Cary continued to sing the praises of LSD, and his belief in it was evidenced by the fact he left Dr. Hartman $10,000 in his will. But when the actress Dyan Cannon divorced Grant in 1968, after less than three years of marriage, LSD was used against him. In seeking custody of their daughter, Jennifer, Cannon’s lawyers claimed that he was “an unfit father” because of his use of the drug and his resulting “instability.” However, when the respected psychiatrist Judd Marmor testified that Grant had told him LSD had deepened the actor’s “sense of compassion for people, deepened his understanding of himself, and helped cure his shyness and anxiety in dealing with other people,” Grant was given two months a year with his daughter and the right to overnight visits.

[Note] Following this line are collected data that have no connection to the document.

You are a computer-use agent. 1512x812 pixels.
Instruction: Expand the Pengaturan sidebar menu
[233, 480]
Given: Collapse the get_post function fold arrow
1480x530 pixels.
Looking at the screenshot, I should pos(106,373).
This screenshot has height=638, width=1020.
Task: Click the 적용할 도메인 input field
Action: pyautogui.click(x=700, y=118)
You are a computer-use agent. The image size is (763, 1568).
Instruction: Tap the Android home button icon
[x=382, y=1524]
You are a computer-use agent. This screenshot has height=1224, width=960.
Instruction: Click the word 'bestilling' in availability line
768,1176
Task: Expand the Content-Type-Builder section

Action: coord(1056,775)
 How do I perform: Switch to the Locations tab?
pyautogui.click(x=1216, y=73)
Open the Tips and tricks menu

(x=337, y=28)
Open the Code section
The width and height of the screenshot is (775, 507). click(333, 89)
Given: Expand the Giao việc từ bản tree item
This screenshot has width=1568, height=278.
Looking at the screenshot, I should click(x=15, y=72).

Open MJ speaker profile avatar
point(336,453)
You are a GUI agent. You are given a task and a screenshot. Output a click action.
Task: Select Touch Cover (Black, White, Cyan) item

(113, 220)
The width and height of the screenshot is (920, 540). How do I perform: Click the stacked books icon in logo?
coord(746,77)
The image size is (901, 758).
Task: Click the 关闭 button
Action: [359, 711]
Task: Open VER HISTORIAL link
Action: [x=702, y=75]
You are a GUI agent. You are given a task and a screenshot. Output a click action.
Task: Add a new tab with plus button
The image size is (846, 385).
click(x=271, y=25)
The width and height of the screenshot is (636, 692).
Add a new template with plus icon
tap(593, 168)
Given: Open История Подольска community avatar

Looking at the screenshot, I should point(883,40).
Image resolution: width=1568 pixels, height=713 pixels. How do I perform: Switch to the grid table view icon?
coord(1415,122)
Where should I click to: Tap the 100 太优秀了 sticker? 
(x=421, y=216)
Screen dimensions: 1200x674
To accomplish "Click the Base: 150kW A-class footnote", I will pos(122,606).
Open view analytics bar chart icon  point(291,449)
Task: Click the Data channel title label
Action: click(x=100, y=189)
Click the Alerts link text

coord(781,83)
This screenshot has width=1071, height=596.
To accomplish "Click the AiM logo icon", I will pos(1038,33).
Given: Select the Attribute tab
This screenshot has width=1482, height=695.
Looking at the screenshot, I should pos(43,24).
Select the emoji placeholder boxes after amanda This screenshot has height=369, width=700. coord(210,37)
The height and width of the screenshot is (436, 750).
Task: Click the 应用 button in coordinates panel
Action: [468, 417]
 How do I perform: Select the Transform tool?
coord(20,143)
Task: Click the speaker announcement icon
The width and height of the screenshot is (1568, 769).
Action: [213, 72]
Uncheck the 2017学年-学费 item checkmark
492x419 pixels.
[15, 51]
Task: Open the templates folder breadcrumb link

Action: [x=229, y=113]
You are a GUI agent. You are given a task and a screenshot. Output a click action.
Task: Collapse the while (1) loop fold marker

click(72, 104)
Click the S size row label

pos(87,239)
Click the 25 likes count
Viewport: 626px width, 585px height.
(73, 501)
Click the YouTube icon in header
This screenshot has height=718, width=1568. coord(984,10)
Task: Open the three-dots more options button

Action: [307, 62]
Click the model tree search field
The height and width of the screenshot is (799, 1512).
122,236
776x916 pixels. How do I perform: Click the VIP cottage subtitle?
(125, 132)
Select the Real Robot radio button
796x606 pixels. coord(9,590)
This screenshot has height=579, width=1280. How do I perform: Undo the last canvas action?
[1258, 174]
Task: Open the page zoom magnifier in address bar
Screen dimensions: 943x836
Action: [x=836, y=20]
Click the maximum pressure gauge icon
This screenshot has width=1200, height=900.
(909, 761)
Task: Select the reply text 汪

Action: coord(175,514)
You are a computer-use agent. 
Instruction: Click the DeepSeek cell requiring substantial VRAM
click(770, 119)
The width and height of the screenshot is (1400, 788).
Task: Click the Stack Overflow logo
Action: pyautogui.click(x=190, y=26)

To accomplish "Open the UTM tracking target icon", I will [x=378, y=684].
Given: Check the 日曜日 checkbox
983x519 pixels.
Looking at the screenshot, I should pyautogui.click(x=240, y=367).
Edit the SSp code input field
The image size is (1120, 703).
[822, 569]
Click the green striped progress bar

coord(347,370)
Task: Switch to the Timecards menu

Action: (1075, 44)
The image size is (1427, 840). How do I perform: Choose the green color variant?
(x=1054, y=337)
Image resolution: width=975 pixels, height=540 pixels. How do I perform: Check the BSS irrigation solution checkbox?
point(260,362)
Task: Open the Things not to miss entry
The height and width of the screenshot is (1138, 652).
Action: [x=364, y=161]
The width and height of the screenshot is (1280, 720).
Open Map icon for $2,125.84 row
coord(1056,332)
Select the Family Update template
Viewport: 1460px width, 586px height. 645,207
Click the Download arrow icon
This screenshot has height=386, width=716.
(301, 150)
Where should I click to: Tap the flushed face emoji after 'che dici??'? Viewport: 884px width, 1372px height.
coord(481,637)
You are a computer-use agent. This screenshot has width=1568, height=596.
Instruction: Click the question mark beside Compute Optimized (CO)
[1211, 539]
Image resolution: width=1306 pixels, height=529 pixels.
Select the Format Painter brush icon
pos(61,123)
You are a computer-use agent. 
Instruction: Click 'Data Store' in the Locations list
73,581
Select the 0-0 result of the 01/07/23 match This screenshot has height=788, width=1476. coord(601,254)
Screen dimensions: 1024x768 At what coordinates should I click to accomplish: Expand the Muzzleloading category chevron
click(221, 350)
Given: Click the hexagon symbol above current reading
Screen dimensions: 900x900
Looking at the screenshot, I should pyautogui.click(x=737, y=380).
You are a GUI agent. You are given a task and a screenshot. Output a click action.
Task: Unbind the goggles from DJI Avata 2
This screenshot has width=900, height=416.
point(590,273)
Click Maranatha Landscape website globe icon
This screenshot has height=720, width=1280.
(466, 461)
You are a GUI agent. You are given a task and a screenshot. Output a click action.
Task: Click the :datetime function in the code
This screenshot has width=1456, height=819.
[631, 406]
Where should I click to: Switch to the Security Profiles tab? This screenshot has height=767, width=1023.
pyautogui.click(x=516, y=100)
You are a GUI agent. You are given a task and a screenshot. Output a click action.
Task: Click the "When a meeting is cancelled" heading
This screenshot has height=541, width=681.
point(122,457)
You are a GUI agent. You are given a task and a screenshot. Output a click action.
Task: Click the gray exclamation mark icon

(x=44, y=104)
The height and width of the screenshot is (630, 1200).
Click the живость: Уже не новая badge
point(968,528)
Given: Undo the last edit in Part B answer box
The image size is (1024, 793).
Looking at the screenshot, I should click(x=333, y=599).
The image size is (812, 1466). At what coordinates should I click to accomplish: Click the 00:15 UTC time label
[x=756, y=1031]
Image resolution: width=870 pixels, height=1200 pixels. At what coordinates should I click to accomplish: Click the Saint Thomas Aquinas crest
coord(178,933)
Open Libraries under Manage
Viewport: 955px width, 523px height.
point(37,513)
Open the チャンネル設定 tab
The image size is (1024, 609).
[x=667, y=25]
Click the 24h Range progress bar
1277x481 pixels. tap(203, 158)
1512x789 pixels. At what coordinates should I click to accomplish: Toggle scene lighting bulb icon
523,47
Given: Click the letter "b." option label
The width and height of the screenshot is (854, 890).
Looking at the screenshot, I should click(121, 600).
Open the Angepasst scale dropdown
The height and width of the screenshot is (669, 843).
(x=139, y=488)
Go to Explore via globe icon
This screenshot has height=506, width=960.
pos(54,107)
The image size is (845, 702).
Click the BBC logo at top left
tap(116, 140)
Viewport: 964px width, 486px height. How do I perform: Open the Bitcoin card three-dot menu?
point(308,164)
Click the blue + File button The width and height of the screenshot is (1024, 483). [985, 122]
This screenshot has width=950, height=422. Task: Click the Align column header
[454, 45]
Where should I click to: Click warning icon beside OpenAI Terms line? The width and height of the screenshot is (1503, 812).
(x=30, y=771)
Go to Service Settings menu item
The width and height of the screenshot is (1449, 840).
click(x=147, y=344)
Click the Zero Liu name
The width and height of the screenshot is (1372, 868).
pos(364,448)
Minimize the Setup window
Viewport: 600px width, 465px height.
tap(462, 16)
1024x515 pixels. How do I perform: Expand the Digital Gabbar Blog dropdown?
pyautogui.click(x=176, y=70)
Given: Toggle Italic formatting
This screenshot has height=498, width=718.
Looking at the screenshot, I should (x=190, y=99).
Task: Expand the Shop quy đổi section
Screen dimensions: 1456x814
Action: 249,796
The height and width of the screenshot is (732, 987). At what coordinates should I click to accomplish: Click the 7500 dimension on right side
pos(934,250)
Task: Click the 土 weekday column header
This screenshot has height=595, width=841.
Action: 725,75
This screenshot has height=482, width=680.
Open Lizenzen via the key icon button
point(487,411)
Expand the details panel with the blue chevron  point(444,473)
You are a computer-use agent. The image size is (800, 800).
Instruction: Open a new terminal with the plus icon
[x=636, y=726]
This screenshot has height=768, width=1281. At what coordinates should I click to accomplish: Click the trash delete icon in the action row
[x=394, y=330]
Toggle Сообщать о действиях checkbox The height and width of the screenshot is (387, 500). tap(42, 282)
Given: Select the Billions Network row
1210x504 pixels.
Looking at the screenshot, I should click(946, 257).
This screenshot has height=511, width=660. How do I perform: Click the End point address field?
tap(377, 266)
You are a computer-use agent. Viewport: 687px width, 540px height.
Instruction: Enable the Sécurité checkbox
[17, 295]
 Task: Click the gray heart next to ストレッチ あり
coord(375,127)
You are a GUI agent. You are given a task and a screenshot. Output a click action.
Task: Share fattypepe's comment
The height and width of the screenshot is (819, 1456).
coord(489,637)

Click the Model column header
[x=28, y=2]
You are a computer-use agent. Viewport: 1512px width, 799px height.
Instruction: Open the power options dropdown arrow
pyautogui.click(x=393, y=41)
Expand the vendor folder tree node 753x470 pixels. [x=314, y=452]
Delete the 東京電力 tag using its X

Grant’s defensive posture regarding LSD during his last divorce reflected the dramatic shift in public opinion. Beginning in 1962, the Food and Drug Administration began demanding to see the records of doctors such as Hartman and Chandler and appeared at their offices to confiscate their LSD supply. The doors of the Psychiatric Institute of Beverly Hills closed suddenly that same year. Linda Lawson remembers being deep into her drug-induced state when Hartman informed her, without giving any reason, that he was leaving California and this would be her last session with him. The proliferation of LSD as a street drug and reports of suicides and other tragic consequences of LSD abuse led to national legislation criminalizing its possession in 1968. There wasn’t much resistance from its earliest adherents. Clare Boothe Luce was said to have cautioned, “We wouldn’t want everyone doing too much of a good thing.”
Nevertheless, one of the common threads among the interviews we conducted with past patients was that, no matter how they felt about their personal experience with LSD, they resented that Timothy Leary’s much-publicized campaign to “turn on, tune in, drop out” had sparked a backlash against a drug they still believe to be a potentially beneficial telescope into the subconscious. Their time might have finally come, for today, after 50 years of its being demonized, LSD is beginning to make a comeback in the laboratory. No breakthroughs are expected soon, but researchers from around the world gathered in California this past April to compare notes, and scientists at Harvard and the University of California at San Francisco have received permission from the F.D.A. to experiment with LSD once again.